But there were some she could. She’d gone back into the house and spent the rest of the evening gathering up the odds and ends Richard had left behind—a worn bath-robe, a broken tripod, a stack of CDs and rock videos. As she dropped the garish video boxes in the Goodwill bin, she thought wryly that Richard’s taste in music had been as juvenile as his taste in brides, and the small joke had heartened her. It seemed to prove that she was ready to face the world without Richard.
Her friends—and her mother—remained unconvinced. They thought of her as a victim and expected her to behave like one.
It was ludicrous. Why couldn’t her friends be honest with her? Why couldn’t they just come out and say what they were really thinking? “You’re no kid anymore, Emma. You’re forty, fat, and frumpy, and your chances of landing another man at this stage of the game are nil. We understand, and our hearts go out to you.”
The faint smile returned as Emma put the map back in the bottom drawer. What a surprise it would be if she came home from England with a new man in tow—a six-foot-tall stunner with sapphire-blue eyes, broad shoulders, and ...
Emma’s pleasant daydream faded as common sense reasserted itself. She didn’t need her mother to remind her that men—of all ages—preferred mates who were younger than themselves, girls who were graceful and slim, with hair like silken sunshine and eyes like summer skies. She knew that the doors of romance were more often than not slammed in the faces of plump, plain-looking women approaching middle age.
Emma was proud of her ability to accept the truth, and she prepared for the trip accordingly. Come May, she would be in Cornwall, where she would feast on cream teas, explore pretty fishing villages, and, best of all, enjoy the springtime spectacle of massed azaleas in full bloom. She would do everything her heart desired. Except fall in love.
“Never again,” she murmured, stifling a wistful sigh. “When I come back from Cornwall, I’ll buy a hammock for the garden and settle down to a life of industrious spinsterhood. But as for love—never again.”
On that same day, in an Oxford suburb an ocean away, Derek Harris wiped the last trace of rain-spattered mud from the headstone on his wife’s grave.

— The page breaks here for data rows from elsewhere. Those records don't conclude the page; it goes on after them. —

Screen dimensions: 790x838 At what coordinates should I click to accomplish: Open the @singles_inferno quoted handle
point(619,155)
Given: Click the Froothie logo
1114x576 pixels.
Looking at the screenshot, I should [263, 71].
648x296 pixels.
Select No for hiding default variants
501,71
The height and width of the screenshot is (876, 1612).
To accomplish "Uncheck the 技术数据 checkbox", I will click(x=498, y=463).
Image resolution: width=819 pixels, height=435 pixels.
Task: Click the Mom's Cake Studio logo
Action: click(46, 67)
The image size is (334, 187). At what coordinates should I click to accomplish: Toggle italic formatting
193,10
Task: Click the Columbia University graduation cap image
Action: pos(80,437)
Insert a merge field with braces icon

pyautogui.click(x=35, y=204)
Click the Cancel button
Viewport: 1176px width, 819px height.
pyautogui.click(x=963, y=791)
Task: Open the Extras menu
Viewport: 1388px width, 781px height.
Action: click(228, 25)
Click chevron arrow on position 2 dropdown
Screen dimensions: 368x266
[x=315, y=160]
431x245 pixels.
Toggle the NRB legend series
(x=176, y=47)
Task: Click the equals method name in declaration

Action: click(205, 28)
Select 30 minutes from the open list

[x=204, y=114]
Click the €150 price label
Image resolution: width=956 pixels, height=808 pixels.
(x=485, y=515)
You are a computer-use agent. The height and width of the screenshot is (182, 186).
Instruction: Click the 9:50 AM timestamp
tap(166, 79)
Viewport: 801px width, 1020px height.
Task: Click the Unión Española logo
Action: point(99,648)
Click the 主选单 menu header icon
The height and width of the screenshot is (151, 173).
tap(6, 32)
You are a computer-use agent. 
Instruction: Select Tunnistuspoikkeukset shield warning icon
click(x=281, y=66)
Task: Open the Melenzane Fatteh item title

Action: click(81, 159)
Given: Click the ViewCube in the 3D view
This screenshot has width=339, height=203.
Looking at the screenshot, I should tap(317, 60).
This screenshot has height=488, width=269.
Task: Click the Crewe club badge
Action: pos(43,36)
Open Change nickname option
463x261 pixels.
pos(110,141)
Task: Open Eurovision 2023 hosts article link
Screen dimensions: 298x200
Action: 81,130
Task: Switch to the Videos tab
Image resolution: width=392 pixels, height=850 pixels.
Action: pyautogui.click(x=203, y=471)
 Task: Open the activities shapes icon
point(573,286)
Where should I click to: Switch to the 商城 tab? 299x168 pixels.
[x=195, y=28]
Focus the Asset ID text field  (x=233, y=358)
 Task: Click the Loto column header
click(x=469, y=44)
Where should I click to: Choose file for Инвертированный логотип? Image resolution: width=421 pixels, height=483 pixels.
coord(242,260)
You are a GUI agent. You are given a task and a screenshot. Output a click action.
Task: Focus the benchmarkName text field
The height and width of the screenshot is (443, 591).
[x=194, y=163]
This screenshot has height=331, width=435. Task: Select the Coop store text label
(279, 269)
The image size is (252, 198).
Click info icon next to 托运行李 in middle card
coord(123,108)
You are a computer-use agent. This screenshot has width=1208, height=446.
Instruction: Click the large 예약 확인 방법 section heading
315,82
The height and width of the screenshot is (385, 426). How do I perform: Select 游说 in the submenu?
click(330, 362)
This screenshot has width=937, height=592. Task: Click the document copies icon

He could have left the task to the sexton, but Derek had worked with his hands long enough to know that, if you wanted a job done right, you did it yourself.
He tucked the dirty rag into the back pocket of his faded jeans and rose to tower over the grave. He was a tall man, just over six feet, and his deep-blue eyes were shadowed with grief as he read the dates he’d carved into the roseate marble. It had been just over five years since pneumonia had taken her from him. The thought made his heart swell until he could scarcely breathe.
“Ah, Mary,” he whispered, “I miss you.”
The spiderweb tracery of budding trees stood black against a darkening sky, and a chill April wind moaned low among the gravestones. Derek shivered, and thought of going back to the house. Peter would be home from school by now, and Nell would be back from her play group, and their Aunt Beatrice would be stopping by to check up on them.
Still he lingered by the grave, unwilling to face Beatrice’s barrage of questions. She’d already begun to nag him about his plans for the coming year. He wondered, not for the first time, how his sweet Mary could have had such a harridan for a sister.
Wasn’t it a shame that Derek had wasted his first in history—taken at Oxford, too, more’s the pity—and gone into this mucky business of restoration? You’d hardly know he was an earl’s son, such an embarrassment to his family and such a keen disappointment for poor Mary. His university friends were respectable gentlemen by now—financiers and politicians, most of them—and here was Derek, at forty-five, still messing about with leaky thatched roofs, crumbling stone walls, and nasty old brasses. It had turned her hair gray to think of her only sister living in such a higgledy-piggledy household.
And now it was turning her hair white (“as the driven snow, the cold and driven snow”) to think of poor Peter and Nell. Couldn’t Derek see that men weren’t meant to raise children? It was unnatural, unhealthy, and—“mark my words, nothing good will come of it.” Surely he must see that Peter and Nell would be better off in a stable home, with an aunt and uncle who adored them and had only their best interests at heart. Surely ...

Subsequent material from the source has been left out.